Showing posts with label International Law. Show all posts
Showing posts with label International Law. Show all posts

Sunday, December 23, 2007

Omagh Revisited

I hope this won't be my last post before Christmas, but I do want to say a few words about the news that Sean Hoey, the only person to have been accused and brought to trial for Northern Ireland's 1998 Omagh Bombing, has been acquitted of charges related to the Omagh bombing and many other terrorist activities. The Real IRA's August 1998 attack in a busy market center of nationalist Omagh was the single most brutal terrorist attack during the entire period of Northern Ireland's Troubles. It also lingers as the last major attack and the one that caused the Real IRA to announce a cessation of violence. The most disquieting aspect of the acquittal is the fact that it was necessitated by incompetence and malfeasance on the part of the authorities, particularly the police. Not at all surprisingly, the public response has been outrage at those officials who effectively assured that the victims of Omagh and their families will never see justice done.

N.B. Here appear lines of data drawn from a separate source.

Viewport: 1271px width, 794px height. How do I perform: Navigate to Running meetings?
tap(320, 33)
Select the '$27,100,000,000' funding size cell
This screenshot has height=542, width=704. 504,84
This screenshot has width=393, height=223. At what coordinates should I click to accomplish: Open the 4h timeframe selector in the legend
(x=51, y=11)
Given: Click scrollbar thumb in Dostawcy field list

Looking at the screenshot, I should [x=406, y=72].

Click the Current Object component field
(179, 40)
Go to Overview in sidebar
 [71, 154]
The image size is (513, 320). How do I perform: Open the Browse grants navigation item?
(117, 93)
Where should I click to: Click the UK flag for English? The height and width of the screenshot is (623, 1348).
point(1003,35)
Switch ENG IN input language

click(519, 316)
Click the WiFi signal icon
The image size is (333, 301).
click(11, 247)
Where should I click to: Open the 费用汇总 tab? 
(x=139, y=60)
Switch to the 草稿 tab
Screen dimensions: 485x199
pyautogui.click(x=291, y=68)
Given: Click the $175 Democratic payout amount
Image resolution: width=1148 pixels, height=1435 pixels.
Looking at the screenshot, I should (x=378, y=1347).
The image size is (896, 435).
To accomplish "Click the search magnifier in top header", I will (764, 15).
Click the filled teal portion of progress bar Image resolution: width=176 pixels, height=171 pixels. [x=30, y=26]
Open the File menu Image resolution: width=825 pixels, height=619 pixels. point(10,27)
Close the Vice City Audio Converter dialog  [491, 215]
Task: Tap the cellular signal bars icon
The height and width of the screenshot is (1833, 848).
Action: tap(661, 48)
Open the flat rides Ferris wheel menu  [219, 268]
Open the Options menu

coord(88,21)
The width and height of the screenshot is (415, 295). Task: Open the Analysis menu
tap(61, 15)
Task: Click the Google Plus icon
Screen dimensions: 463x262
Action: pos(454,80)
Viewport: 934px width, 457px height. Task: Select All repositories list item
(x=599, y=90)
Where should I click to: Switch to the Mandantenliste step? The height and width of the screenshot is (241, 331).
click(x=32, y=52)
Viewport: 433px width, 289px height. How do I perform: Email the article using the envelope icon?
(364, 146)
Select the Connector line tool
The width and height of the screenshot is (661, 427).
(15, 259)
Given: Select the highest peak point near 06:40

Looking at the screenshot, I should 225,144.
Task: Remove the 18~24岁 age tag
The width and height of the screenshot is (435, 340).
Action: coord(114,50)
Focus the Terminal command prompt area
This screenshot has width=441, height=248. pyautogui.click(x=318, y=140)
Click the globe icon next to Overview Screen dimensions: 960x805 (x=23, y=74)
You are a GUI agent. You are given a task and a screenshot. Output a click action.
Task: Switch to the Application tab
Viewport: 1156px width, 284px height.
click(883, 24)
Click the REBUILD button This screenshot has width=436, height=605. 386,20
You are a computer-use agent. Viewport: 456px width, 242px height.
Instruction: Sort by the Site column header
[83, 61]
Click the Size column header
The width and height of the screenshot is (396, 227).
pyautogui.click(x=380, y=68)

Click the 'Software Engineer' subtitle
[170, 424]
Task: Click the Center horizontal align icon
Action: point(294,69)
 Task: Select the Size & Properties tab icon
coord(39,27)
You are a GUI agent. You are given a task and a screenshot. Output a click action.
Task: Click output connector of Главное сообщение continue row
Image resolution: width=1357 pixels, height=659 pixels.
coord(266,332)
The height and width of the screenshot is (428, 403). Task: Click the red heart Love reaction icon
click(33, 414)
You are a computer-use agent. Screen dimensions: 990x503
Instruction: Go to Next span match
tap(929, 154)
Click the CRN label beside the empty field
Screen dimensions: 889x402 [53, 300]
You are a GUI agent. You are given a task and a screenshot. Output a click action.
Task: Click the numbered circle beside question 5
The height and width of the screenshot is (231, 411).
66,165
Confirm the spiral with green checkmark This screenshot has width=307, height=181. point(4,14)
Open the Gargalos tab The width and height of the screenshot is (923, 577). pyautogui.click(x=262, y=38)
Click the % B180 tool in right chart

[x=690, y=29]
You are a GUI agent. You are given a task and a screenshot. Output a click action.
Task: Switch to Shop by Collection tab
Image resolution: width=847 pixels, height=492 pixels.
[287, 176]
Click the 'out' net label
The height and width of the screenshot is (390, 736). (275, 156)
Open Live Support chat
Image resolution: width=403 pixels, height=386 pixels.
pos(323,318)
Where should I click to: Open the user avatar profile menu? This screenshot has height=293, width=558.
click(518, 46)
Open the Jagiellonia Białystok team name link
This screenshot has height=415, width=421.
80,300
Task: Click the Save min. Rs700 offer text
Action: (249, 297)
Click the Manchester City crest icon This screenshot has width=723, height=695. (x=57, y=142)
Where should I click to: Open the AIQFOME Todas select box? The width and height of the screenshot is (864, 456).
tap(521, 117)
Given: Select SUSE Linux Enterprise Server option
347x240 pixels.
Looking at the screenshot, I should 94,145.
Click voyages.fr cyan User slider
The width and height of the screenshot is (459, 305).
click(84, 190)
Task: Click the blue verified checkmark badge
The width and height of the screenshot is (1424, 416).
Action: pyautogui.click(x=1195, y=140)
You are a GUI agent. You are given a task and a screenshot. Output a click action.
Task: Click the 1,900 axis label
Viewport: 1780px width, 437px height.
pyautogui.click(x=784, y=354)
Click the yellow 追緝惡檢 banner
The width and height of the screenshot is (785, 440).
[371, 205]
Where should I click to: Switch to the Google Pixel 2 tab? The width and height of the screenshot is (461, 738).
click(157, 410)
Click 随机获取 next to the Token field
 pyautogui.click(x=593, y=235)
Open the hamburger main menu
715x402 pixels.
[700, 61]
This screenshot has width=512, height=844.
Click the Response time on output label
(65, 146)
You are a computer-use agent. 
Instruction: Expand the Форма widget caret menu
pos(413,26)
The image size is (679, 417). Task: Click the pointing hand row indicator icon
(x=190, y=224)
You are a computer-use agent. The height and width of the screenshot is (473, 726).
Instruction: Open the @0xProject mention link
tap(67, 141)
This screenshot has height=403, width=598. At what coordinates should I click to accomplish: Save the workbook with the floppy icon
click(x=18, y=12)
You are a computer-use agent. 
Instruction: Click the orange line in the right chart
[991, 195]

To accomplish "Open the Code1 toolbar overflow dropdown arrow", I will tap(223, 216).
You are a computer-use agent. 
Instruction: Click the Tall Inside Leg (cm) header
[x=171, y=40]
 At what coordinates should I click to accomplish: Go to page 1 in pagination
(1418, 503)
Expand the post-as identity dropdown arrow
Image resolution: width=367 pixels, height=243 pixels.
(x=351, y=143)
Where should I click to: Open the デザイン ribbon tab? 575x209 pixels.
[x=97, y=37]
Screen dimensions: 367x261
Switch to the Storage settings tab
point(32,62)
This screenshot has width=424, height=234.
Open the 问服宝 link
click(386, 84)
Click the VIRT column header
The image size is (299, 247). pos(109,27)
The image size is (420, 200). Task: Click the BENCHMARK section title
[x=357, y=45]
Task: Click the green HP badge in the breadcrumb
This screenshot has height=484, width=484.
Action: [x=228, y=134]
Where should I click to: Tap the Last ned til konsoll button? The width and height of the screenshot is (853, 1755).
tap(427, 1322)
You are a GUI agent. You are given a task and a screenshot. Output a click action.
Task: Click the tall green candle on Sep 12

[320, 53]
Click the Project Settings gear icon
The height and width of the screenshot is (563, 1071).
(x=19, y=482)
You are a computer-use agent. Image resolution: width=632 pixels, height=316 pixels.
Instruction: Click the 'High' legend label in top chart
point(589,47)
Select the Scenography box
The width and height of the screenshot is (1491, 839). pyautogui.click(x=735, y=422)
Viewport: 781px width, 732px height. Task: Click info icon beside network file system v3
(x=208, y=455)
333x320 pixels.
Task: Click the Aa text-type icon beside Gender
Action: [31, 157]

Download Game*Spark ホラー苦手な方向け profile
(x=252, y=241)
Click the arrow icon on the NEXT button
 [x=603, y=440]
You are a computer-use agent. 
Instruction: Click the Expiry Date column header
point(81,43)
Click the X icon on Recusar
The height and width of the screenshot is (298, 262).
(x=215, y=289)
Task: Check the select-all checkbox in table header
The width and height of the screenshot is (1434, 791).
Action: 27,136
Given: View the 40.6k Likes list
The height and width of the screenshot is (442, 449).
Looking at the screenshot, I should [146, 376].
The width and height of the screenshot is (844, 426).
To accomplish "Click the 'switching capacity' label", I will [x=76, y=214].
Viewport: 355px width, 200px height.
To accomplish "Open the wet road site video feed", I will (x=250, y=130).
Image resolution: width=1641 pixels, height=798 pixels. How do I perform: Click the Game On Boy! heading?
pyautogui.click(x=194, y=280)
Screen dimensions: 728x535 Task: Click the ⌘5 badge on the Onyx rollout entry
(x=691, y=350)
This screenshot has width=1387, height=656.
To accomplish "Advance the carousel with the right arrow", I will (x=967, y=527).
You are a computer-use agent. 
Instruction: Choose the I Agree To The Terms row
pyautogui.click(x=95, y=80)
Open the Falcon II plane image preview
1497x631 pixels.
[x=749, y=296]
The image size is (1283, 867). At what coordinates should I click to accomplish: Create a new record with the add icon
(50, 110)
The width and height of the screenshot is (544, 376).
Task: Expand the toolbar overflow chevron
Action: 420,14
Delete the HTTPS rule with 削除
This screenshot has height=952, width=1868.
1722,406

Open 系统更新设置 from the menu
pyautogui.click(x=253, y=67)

The fact that the peace in Northern Ireland has held for nearly a decade is too easy to take for granted. Not too long ago the Troubles seemed every bit as intractable as the Israeli-Palestinian conflict. And yet the fear is that Unionists, and particularly the paramilitaries that claim to speak and act for the unionist community, will use the acquittal as a pretense to re-engage in their own terror campaigns. When people discuss terrorism in Northern Ireland, they tend to think in terms of the Irish Republican Army and Nationalist violence. But the reality is that in Northern Ireland Unionist paramilitaries operated independent of the formidable power of the state, which itself stacked the decks against both the Nationalists and the Catholic minority.There is no doubting that the IRA was a ruthless, thuggish organization. One need look no further than Omagh to realize as much. But the IRA did not operate in a vacuum, and it was not alone in perpetuating Troubles that I hope we will continue to reference in the past tense despite the recent reminder of how that past is not so distant.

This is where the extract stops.